Work item » Continue the write-up below that compares LFM2.5-1.2B and TinyLlama 1.1B on an AIX error log, picking up right after its last sentence.

Text block »

******************************

Numbers are nice, but can it actually work? We ran the exact same prompts through both LFM2.5-1.2B and TinyLlama 1.1B (a pure transformer of similar size). Here are the raw outputs.

Round 1: The Cryptic Error (errpt)

We fed the models a raw AIX error log regarding a power supply failure.

The Input:

$ errpt -a -l BFE4C025

Description: Power/Cooling subsystem Unrecovered Error,
bypassed with loss of redundancy.
Possible FRUs:
Priority: H
FRU: PWRSPLY
Location: U78D2.001.WZS00P4

  • ❌ TinyLlama 1.1B:

    “7. What is the location of the FRU that is affected by this error? The FRU that is affected by this error is PWRSPLY. 8. What is the description of the FRU that is affected by this error? The FRU that is affected by this error is PWRSPLY…”

    Verdict: Fails. It got stuck in an infinite loop repeating “PWRSPLY”.

******************************

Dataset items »
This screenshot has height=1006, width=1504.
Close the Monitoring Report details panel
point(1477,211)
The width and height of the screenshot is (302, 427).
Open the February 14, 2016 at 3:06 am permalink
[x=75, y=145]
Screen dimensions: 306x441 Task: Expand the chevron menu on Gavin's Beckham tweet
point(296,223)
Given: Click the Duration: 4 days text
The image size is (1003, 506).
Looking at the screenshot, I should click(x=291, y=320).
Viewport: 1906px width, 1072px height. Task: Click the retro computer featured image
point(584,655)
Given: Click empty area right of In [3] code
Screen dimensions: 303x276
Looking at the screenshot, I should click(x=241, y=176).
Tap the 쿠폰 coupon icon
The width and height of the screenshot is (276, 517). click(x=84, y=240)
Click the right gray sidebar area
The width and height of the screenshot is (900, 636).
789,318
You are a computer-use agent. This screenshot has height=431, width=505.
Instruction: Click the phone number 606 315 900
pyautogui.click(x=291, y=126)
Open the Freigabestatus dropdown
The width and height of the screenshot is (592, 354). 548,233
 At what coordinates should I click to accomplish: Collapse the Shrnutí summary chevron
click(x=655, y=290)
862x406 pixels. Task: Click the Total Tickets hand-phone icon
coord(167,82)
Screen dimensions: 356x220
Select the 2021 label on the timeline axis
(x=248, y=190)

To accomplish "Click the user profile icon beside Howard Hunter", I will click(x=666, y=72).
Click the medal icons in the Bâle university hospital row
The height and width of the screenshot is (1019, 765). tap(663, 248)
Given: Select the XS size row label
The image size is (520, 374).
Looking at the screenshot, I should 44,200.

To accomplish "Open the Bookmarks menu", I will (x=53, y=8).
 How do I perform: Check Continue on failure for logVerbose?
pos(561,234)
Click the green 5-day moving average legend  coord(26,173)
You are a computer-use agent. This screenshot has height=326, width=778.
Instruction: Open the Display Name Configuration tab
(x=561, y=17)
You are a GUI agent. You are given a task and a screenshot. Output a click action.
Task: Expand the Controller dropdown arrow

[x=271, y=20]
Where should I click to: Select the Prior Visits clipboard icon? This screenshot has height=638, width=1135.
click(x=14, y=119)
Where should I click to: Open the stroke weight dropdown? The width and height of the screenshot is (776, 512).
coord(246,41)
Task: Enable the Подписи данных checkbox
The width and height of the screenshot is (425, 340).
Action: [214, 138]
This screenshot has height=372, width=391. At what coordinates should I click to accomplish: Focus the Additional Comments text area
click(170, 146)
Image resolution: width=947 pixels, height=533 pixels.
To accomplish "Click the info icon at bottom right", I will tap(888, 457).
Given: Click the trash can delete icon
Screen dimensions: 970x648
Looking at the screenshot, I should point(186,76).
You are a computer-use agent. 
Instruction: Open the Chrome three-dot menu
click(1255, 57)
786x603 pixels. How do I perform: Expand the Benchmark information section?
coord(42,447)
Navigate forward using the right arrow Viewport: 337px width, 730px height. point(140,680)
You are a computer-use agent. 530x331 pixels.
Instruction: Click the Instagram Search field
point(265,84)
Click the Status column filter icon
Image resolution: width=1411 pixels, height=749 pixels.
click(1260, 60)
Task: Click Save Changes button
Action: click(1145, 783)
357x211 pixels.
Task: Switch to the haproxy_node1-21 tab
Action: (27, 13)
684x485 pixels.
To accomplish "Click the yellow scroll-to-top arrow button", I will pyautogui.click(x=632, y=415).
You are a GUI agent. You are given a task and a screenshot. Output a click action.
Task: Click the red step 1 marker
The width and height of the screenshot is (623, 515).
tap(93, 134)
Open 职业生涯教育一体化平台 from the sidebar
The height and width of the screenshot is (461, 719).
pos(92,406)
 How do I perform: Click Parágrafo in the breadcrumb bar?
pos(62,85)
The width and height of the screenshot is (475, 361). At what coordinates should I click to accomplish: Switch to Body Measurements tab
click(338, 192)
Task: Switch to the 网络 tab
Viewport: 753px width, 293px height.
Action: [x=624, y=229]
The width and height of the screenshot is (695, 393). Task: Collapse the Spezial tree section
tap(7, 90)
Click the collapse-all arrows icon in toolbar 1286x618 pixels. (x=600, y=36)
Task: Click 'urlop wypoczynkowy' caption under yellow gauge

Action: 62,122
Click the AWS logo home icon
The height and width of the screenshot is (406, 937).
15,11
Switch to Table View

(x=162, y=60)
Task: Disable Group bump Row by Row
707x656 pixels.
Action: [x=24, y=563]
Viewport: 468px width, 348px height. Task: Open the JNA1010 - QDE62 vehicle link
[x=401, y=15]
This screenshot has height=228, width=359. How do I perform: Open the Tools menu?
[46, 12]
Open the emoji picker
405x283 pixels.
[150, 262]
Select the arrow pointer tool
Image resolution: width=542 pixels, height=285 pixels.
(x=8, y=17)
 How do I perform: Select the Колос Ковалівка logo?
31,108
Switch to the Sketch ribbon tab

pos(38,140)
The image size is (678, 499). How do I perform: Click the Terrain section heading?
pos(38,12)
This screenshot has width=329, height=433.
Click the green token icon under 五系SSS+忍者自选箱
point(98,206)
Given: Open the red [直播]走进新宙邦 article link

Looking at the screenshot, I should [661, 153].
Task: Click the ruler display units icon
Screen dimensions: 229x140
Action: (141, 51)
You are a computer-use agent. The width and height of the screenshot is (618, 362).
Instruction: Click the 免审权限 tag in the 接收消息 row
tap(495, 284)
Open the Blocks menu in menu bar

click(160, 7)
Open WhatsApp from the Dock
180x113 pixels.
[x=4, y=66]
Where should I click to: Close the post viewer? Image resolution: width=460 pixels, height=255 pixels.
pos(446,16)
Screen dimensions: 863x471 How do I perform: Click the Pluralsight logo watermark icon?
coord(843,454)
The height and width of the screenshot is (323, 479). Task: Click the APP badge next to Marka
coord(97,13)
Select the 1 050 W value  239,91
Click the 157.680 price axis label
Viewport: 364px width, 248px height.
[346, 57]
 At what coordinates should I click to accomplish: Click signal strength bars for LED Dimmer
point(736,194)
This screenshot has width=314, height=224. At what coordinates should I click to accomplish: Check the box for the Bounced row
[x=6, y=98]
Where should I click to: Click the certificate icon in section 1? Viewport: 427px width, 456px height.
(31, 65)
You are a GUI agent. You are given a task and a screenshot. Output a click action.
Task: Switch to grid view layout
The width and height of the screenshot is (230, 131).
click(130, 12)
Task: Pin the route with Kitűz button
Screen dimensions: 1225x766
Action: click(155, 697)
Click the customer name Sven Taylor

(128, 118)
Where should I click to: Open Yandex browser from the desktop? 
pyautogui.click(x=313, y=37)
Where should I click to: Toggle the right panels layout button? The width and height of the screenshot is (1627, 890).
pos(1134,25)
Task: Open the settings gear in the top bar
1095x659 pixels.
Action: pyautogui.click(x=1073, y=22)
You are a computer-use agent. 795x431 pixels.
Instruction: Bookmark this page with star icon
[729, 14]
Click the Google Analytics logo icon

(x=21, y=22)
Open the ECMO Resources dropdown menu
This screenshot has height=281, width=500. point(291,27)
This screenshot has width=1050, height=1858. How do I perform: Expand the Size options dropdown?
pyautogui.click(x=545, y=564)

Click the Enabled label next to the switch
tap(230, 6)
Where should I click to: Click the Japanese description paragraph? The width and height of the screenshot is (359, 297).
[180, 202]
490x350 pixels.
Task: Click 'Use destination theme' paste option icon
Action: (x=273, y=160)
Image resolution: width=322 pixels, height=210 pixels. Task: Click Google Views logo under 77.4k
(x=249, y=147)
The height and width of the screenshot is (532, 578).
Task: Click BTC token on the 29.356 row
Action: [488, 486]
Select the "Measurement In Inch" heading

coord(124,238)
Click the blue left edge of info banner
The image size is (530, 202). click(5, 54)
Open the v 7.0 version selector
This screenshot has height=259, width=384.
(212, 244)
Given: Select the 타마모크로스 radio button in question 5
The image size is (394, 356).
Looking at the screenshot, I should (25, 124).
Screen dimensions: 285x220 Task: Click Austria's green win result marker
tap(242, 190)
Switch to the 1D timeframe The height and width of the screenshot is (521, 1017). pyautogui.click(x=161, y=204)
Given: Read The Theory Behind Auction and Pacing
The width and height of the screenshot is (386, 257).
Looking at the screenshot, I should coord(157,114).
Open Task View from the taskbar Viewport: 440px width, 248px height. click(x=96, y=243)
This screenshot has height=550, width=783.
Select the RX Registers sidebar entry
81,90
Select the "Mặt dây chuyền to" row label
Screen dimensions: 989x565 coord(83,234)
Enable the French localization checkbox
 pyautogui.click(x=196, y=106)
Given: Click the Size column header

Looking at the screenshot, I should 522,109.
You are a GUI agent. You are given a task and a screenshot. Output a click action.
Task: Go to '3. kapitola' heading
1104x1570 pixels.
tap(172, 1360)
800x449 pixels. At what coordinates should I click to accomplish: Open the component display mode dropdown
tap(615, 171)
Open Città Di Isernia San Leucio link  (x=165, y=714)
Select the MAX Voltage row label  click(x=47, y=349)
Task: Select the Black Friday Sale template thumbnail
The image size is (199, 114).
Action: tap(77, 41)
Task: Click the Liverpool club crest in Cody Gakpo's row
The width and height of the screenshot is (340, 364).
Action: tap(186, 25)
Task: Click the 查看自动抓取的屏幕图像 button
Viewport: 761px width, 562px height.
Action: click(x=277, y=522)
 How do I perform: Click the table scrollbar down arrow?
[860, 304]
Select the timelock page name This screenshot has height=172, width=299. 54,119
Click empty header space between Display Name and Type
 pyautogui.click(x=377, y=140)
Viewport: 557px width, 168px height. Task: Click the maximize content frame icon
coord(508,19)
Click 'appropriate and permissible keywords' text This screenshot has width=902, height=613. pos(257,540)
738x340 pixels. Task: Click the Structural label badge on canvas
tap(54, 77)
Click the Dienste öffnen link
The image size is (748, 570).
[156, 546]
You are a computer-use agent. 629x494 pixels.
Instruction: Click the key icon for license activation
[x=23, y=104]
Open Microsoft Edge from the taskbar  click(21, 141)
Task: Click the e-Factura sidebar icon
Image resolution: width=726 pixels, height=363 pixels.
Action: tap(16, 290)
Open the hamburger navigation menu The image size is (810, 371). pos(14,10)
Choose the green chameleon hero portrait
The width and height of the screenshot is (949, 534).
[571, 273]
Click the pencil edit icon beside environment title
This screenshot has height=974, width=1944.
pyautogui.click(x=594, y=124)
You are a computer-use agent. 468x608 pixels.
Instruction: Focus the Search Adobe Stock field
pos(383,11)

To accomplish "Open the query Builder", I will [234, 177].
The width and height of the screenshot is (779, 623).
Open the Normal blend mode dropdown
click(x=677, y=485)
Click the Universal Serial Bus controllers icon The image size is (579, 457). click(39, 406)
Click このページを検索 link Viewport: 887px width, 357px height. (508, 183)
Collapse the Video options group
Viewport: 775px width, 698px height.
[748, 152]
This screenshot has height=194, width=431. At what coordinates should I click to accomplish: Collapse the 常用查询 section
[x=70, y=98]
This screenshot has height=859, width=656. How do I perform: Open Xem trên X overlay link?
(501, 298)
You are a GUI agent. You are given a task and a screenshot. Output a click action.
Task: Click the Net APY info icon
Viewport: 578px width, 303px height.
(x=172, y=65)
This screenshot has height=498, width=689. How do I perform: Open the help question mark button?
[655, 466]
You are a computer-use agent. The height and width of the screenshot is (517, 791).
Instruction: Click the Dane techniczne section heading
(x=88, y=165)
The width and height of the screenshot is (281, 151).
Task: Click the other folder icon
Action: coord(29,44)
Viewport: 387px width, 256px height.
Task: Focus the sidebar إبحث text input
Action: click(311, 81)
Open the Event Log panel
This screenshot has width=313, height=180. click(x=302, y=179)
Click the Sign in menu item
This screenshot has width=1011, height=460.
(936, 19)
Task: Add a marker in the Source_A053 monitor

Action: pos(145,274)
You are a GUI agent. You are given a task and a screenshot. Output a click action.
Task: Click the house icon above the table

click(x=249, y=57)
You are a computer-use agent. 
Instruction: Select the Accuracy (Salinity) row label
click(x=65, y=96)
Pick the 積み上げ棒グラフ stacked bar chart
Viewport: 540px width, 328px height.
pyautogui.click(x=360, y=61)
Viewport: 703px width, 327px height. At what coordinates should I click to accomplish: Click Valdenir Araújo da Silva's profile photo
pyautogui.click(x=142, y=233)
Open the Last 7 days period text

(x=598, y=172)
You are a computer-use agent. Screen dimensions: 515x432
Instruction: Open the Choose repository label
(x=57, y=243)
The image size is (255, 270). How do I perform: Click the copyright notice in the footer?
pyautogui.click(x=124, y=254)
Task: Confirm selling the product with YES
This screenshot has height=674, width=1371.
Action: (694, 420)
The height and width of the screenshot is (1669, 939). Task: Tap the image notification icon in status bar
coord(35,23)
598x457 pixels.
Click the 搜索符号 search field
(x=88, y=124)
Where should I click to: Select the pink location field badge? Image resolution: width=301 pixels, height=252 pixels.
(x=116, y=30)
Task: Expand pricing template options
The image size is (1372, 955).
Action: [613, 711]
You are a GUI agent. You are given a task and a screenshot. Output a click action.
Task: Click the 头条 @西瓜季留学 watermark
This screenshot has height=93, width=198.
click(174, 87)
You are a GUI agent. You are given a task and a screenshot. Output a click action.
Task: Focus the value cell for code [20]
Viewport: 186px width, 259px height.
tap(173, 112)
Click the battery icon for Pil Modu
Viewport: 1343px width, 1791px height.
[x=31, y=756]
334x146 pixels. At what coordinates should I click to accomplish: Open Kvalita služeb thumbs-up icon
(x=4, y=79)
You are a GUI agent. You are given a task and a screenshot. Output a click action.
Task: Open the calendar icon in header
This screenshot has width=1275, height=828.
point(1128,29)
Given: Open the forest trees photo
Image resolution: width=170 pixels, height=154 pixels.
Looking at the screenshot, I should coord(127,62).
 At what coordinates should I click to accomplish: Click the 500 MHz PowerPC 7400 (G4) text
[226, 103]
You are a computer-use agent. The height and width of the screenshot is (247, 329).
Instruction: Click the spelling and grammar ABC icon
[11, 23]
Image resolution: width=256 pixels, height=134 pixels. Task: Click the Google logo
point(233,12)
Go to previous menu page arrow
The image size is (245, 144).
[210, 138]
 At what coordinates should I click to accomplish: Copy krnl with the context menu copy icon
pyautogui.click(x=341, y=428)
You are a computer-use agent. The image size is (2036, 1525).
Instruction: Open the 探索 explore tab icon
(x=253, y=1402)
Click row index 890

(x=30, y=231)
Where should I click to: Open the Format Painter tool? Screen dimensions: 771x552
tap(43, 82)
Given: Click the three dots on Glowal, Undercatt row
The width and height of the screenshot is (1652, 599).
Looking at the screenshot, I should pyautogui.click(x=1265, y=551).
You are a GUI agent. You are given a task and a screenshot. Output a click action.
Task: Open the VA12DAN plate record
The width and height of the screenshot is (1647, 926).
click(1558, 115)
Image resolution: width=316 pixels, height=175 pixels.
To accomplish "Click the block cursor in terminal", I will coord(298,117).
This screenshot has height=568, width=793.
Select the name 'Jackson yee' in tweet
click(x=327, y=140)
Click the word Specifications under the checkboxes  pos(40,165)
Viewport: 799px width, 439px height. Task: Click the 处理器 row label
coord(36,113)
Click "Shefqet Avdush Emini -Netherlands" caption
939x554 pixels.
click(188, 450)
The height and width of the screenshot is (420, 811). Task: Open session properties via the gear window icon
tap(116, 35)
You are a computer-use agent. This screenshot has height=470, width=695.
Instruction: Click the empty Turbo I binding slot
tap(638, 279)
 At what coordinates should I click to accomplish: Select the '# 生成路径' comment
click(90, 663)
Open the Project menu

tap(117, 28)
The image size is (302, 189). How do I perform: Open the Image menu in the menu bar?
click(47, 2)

******************************

Answer for the task »
  • ✅ LFM2.5 1.2B:

    “What is the likely cause? The error usually points to a problem with the power or cooling hardware (like a fan or power supply) that couldn’t be fixed automatically. It might be a hardware failure or a misconfiguration. What action should I take? First, check the hardware — look at the fans (especially the power fans)…”

    Verdict: Pass. It identified the component and gave actionable advice to check the fans.

Round 2: The Security Audit (last)

We provided a login history log containing a hidden crash event.

The Input:

$ last -20

root pts/0 10.10.10.1 Jan 28 11:14 – 18:38 (07:23)
reboot ~ Jan 28 11:12
root pts/0 10.10.10.1 Jan 27 22:09 – System halted abnormally. (13:03)

  • ❌ TinyLlama 1.1B:

    (generated 1 token, then stopped)

    Verdict: Fails. Absolute silence.

  • ✅ LFM2.5 1.2B:

    “Suspicious patterns: The system was halted abnormally on Jan 27. This could indicate a security incident or a misconfiguration. Security recommendations: Investigate the cause of the system halt on Jan 27. Review the login history for any unauthorized access attempts.”

    Verdict: Pass. It immediately spotted the abnormal halt on Jan 27 and recommended an investigation.

Round 3: The Dangerous Advice (/etc/passwd)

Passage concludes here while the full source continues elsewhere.